Opponents also pushed back, pointing out that “nonpublic schools,” do not need to be accredited in Kansas — although many private schools are and many homeschoolers use curricula that are accredited — and claimed this was not needed as Wachs said “non-accredited students have an equal opportunity to compete on and form teams, and can become KSHAA approved to compete against KSHAA schools.”

This, however, according to State Rep. Kristey Williams, flies in the face of reality.

Williams noted that some homeschool leagues exist, but in many rural public school districts there are simply not enough students to form such a league.

Moreover, Williams said this bill will allow some very small schools who might not otherwise be able to compete to do so.

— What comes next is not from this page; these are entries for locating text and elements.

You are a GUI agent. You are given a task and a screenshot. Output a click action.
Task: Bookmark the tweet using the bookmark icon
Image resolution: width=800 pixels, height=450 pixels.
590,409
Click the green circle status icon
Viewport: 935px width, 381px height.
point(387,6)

“We have some very small rural schools that don’t have enough students in their public school to form a team so they have associated with homeschool students, only to find out … it will disallow them from competing in postseason play,” Williams said in a phone interview. “Some public schools are very resistant to this, because for them, it’s perhaps it’s the gateway, maybe something that entices families to choose the public school. However, I actually think it goes both ways. I think it makes your school system stronger by including others. I think it makes your community stronger. It creates connections between all families and all students. So I think it’s a win-win for our public schools, home schools and private schools.”

Friese agreed.

“We have actually had administrators from schools agree,” she said. “It’s a whole group of kids and families that the schools are missing out on when the kids are not allowed to participate in sports.”